ホテル40物件のNOIは前年同期比+3.6%増加。稼働率・ADR・RevPARはいずれも微増であり、安定的な運営が継続されている。

  • 稼働率:90.6%(前年同期比+0.1pt)
  • ADR:10,083円(前年同期比+0.8%)
  • RevPAR:9,131円(前年同期比+0.9%)

賃料構成は固定賃料49.1%(3,623百万円)、変動賃料50.8%(3,741百万円)と、変動比率が高い。景気感応度の高い構造であり、安定性には限界がある。

ポートフォリオ全体のNOIは前年から増加し8,890百万円。うちホテル部門が+11.2%、住居部門が+7.8%の寄与。期末時点の稼働率は98.2%と高水準。

財務構造:LTVの高止まりと資金調達の連発

インヴィンシブル投資法人2017年12月LTV・DSCR推移

2017年12月期末時点での有利子負債残高は186,983百万円。有利子負債比率は49.5%、LTV(簿価ベース)は51.3%。平均借入利率は0.51%。J-REIT全体の中でも高水準のレバレッジ体質が継続している。

  • 有利子負債残高:186,983百万円
  • 有利子負債比率:49.5%
  • LTV(簿価ベース):51.3%
  • 平均借入利率:0.51%

エクイティ・ファイナンス

ホテル5物件(既保有の五反田駅前含む)および特定目的会社の優先出資証券1銘柄の取得資金の一部に充当する目的で、2017年10月12日を払込期日とするグローバル・オファリングによる公募増資を実施。

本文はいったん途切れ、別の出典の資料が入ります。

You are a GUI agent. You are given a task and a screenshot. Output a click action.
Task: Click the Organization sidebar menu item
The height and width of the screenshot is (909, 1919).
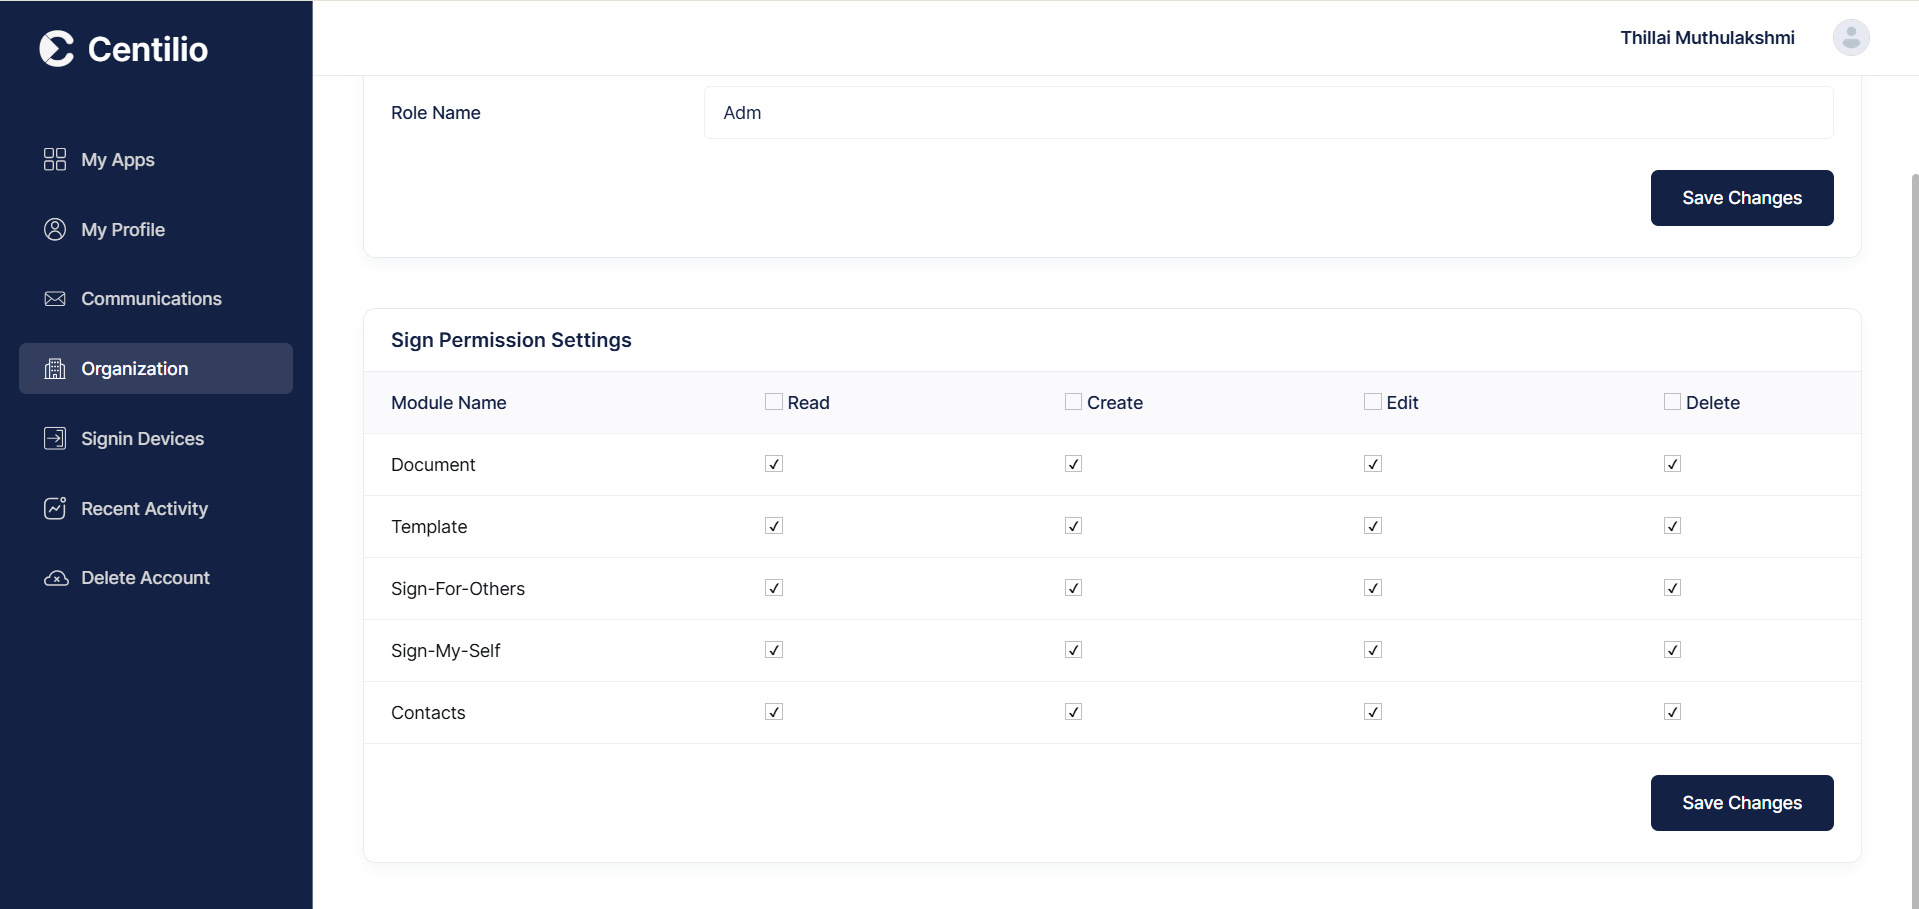(134, 368)
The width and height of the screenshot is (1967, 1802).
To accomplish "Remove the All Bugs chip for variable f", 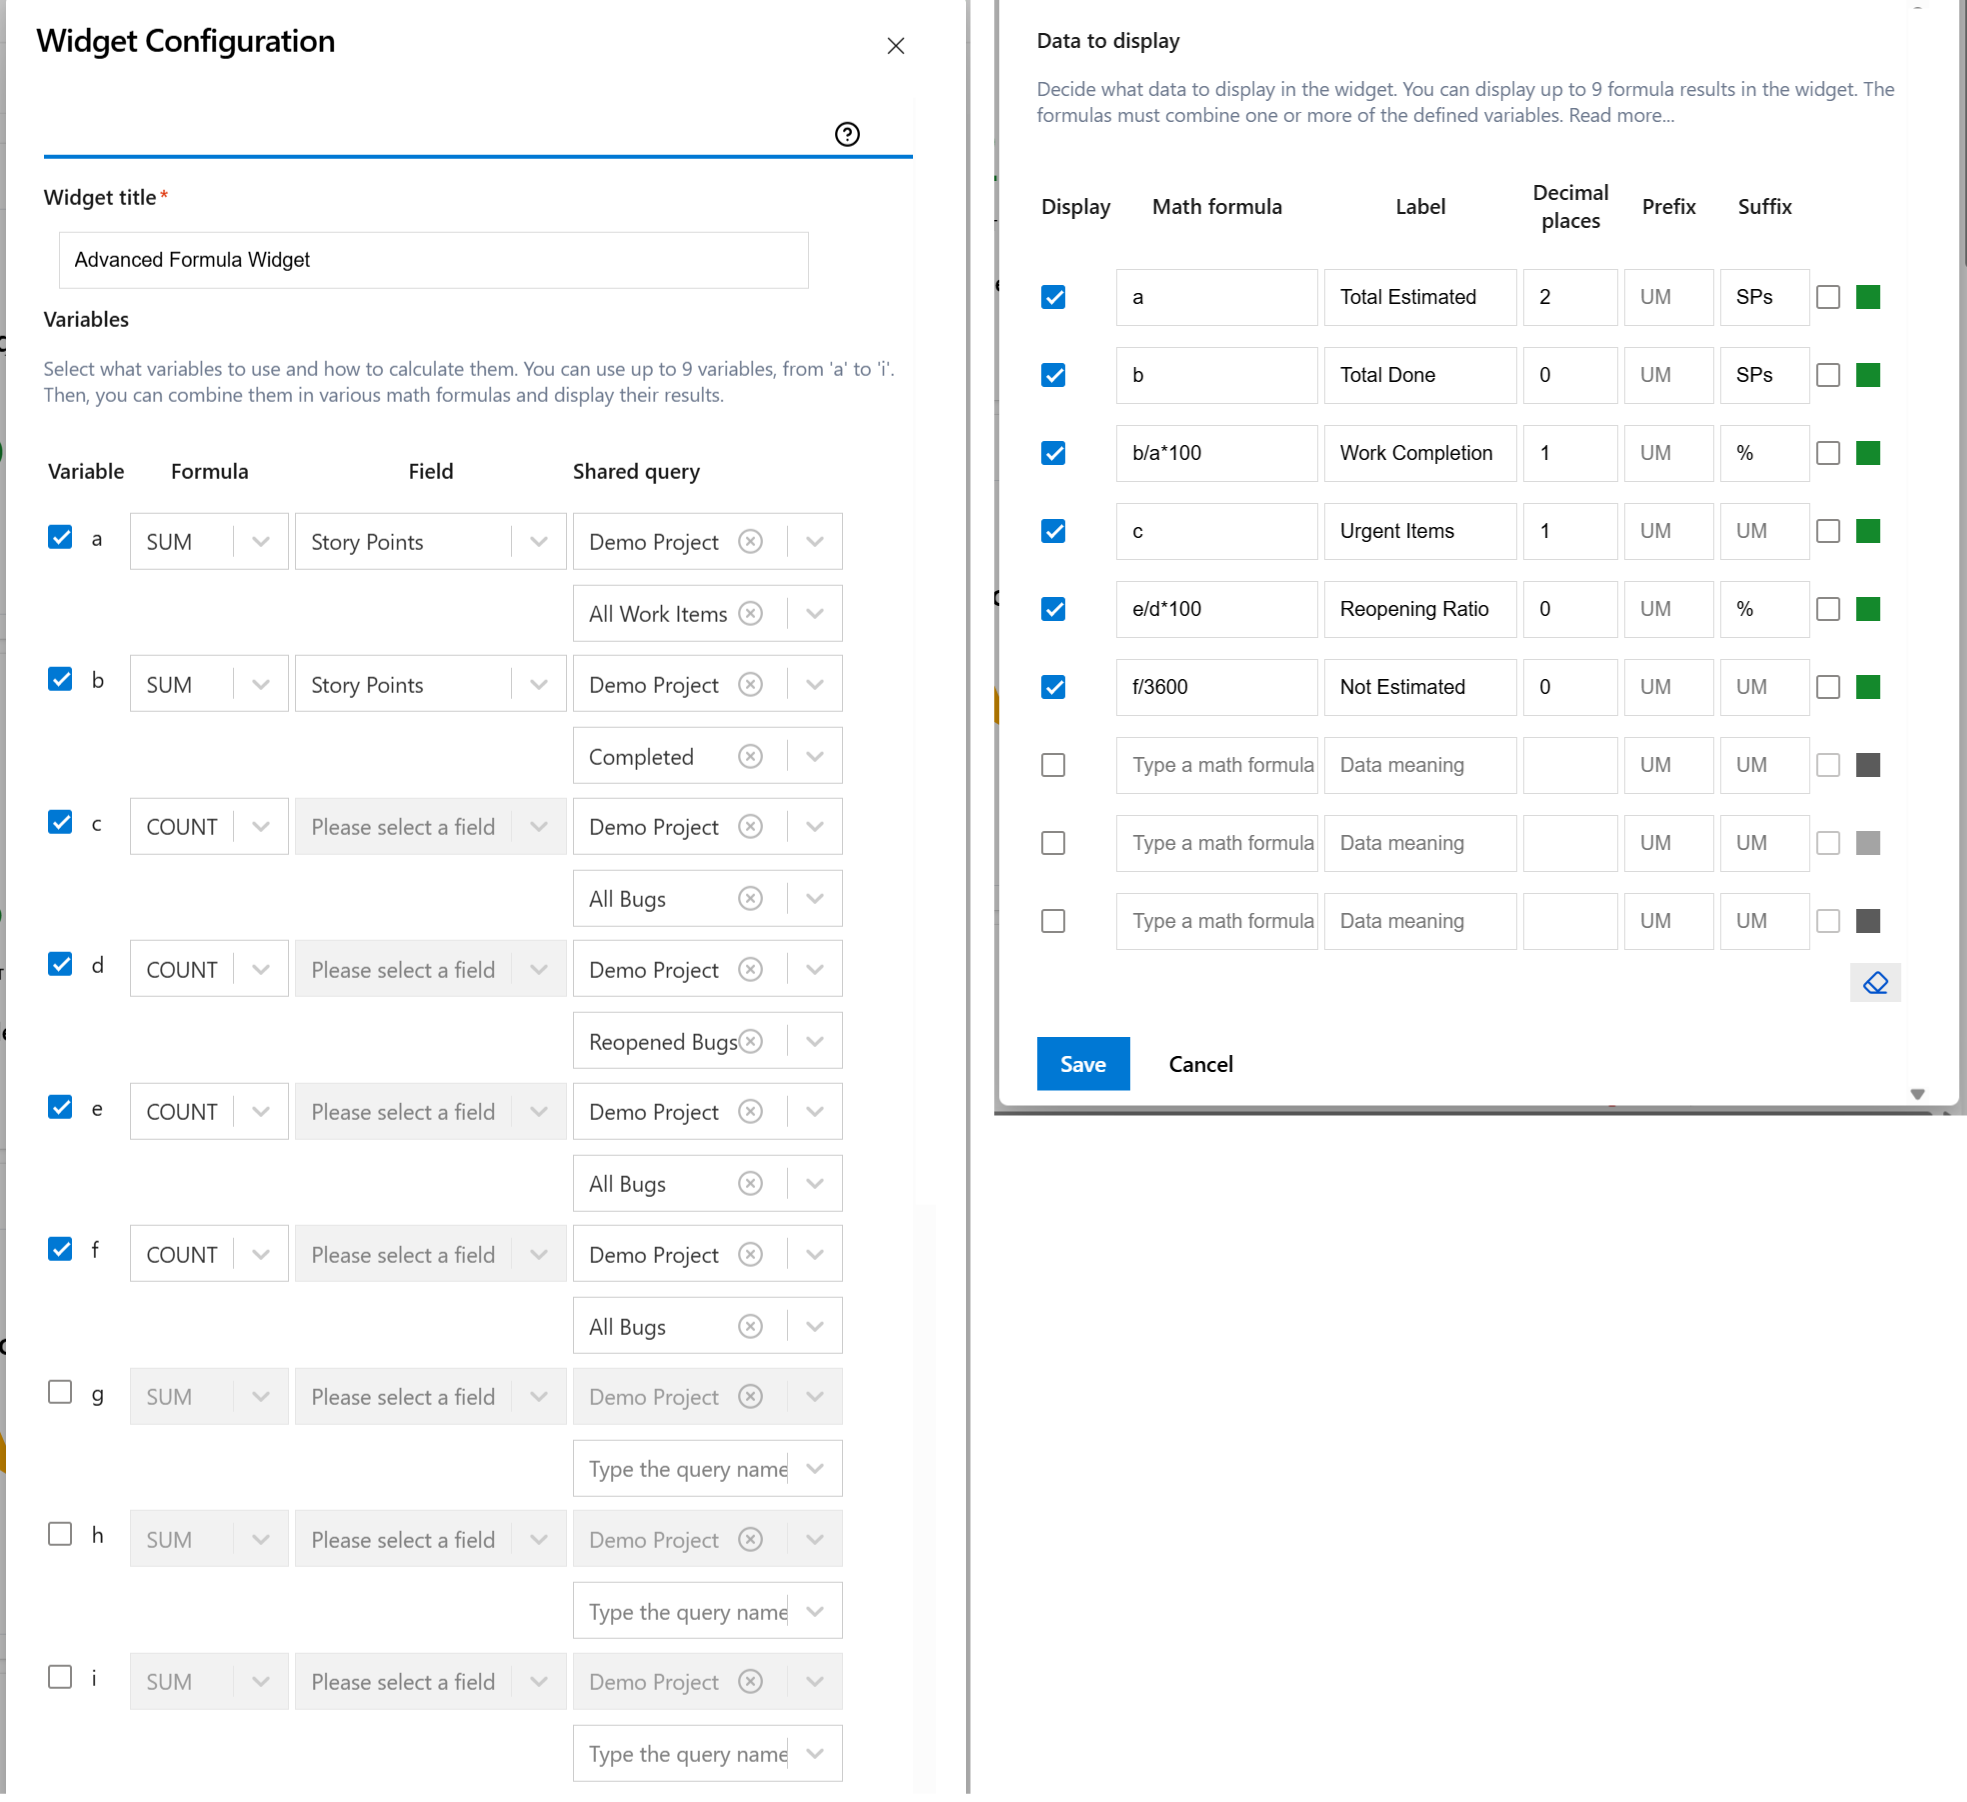I will click(x=751, y=1325).
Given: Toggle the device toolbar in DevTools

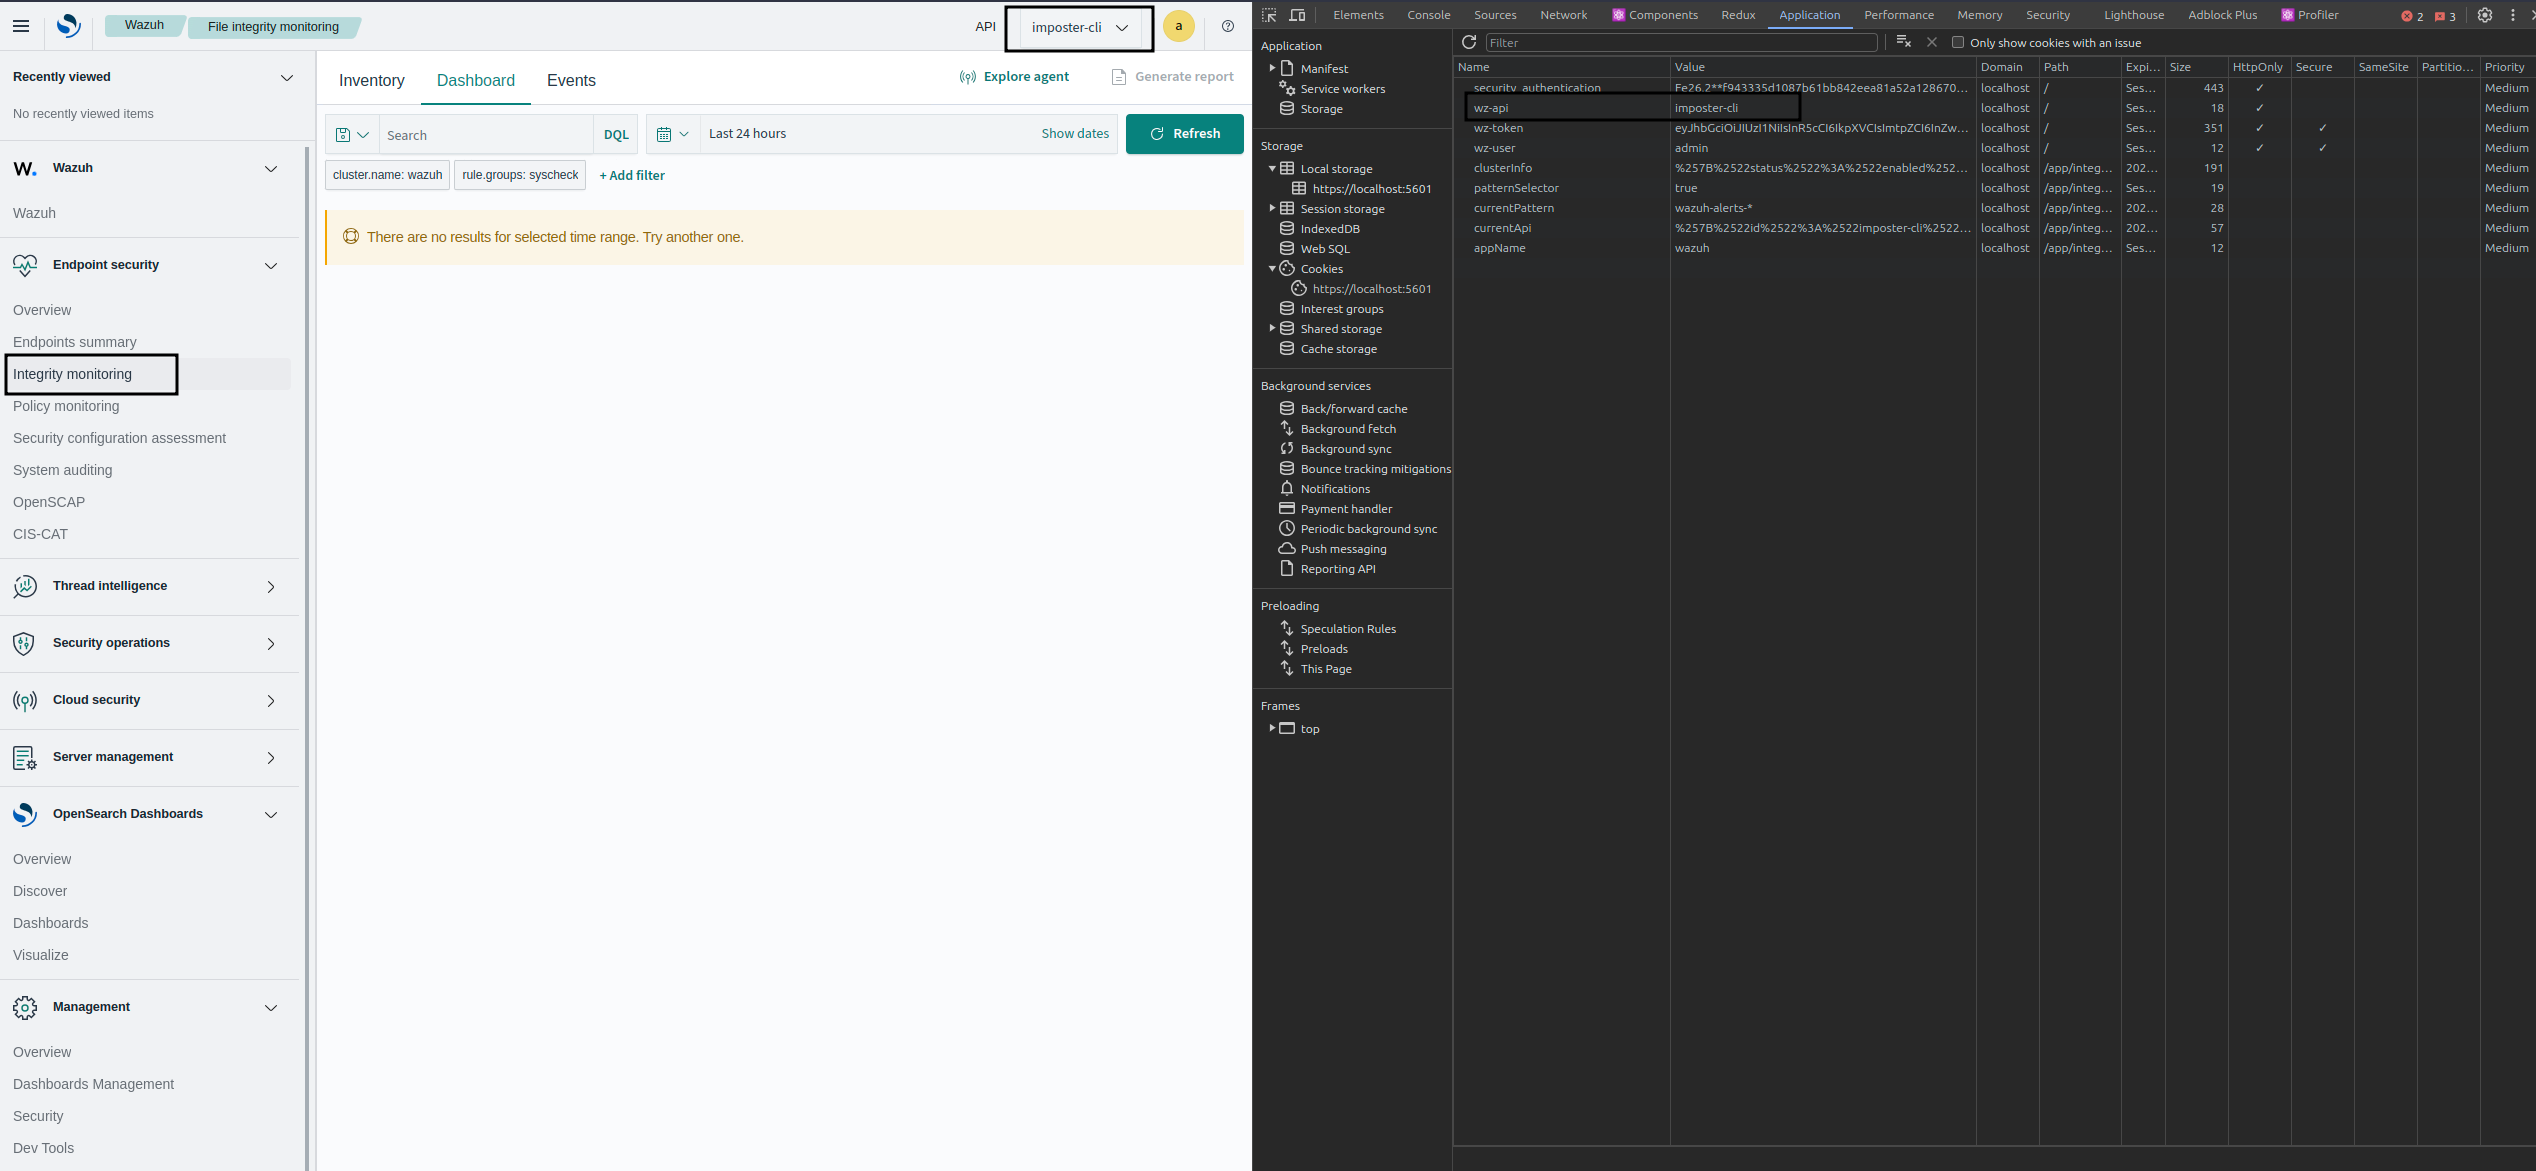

  • 公募増資:887,959口(37,917百万円)
  • 第三者割当増資:44,398口(1,895百万円)

デット・ファイナンス

上記エクイティに連動する形で、みずほ銀行をアレンジャー、三井住友銀行をコ・アレンジャーとするシンジケート団によるニューシンジケートローンを実行。

  • 借入金額:22,993百万円
  • 借入金利:TIBOR+0.2〜0.8%(期間1〜7年の変動金利)

借入条件は年限ごとに細かく設定されており、金利は短期ほど低く、長期ほど高い構造。資金調達の多様化は進んでいるが、借入金の積み上げと増資の連発は、資本政策の一貫性に疑問を残す。

表面的な改善の裏に潜む構造的硬直と思想不在

インヴィンシブル投資法人の2017年12月期決算は、分配金の上振れとNOI利回りの改善が確認された期である。だが、利益超過分配金の含有、賃貸事業利益率の停滞、LTVの高止まり、そして資金調達の連発という構造的な硬直は依然として残る。

住居部門の賃料上昇プログラムやML・PM会社変更は一定の成果を示しているが、短信で語られるほどの運営改善には至っていない。ホテル部門は安定的に推移しているが、変動賃料比率の高さは景気感応度のリスクを内包している。